Rahul Mahajan was the prospective groom of the second season. After the show, there had been reports that he had beaten his newly wedded wife Dimpy Mahajan. But, these proved to be false.
He is the son of prominent politician, Pramod Mahajan, who came to fame, when his father was shot by his uncle. Rahul Mahajan has been married once before to Shweta Singh, but they were divorced in 2008.
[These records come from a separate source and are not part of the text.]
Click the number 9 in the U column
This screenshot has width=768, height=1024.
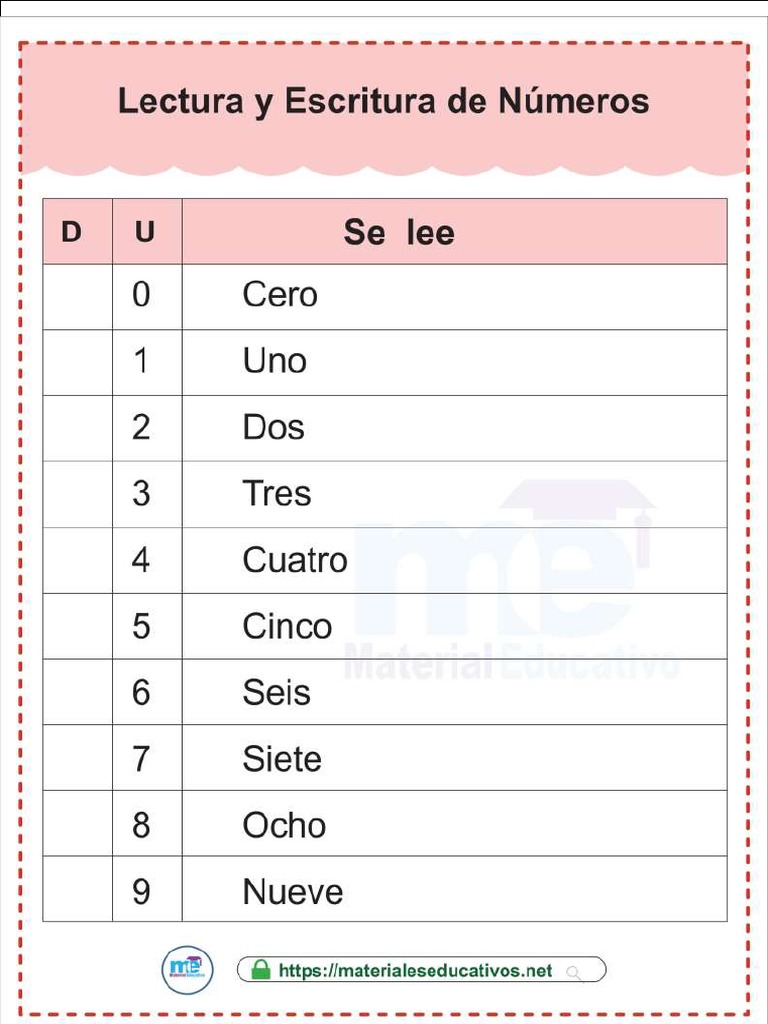coord(141,891)
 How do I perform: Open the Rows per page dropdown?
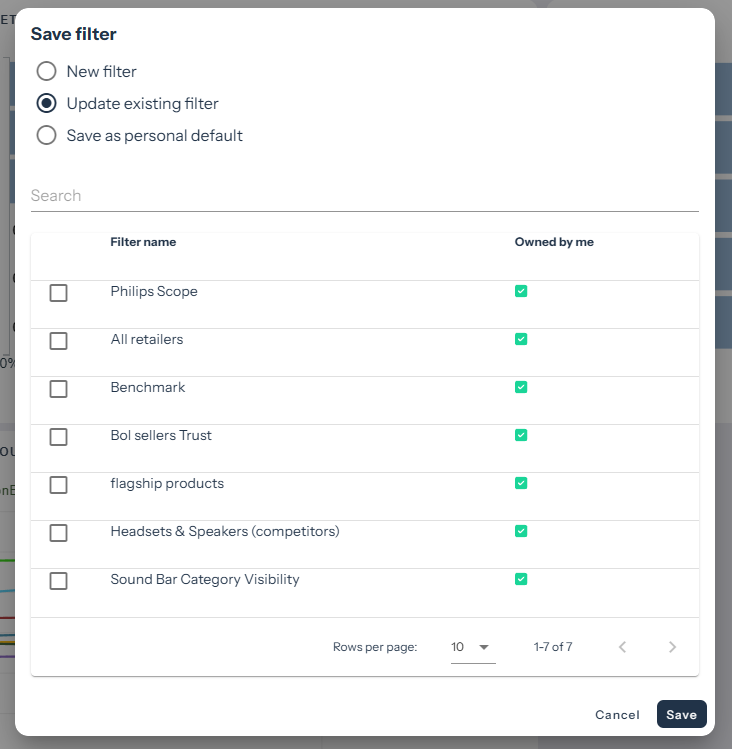click(x=472, y=647)
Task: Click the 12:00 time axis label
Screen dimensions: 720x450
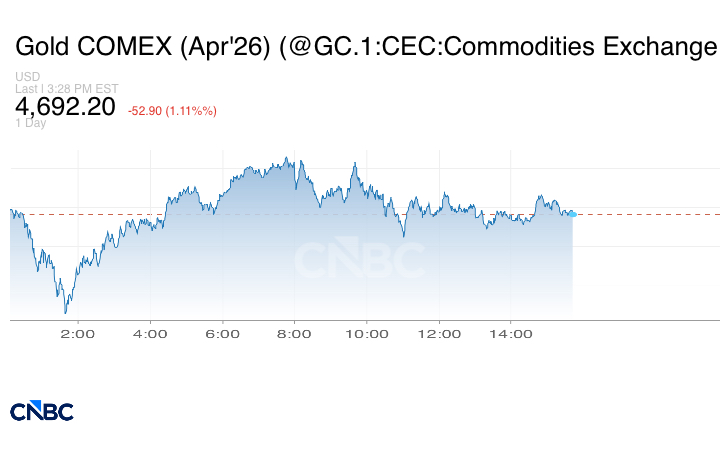Action: (438, 334)
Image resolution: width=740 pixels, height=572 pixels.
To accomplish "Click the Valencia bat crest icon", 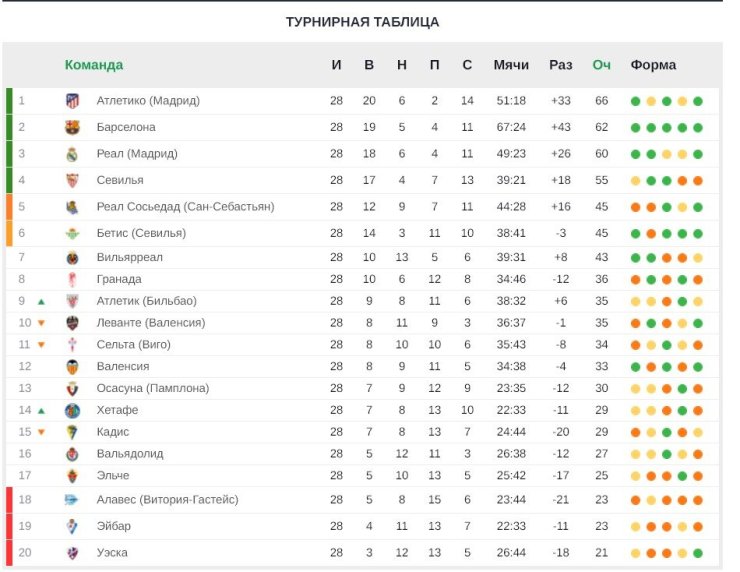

He has appeared on many reality shows including Bigg Boss and Comedy Circus.

===Ratan Rajput===

Ratan Rajput was the prospective bride of the third season. She is a television actress, who has appeared in many shows including Radhaa Ki Betiyaan Kuch Kar Dikhayengi and Agle Janam Mohe Bitiya Hi Kijo. She is best known for her lead roles in the Indian show Agle Janam Mohe Bitiya Hi Kijo as Laali, a poor village girl, who was sold by her parents. In the Indian television show Radhaa Ki Betiyaan Kuch Kar Dikhayengi she played Ruchi Sharma, one of three daughters who are forced to start a new life in Mumbai. She belongs to Patna and came to Mumbai to roam in the city. She had been called by a director and she had an audition and was selected for the new serial. This Swayamvar came to conclusion on 3 July 2011.Ratan chose Abhinav Sharma as her groom and they got engaged and they will get married soon. However, Ratan recently announced her breakup with Abhinav.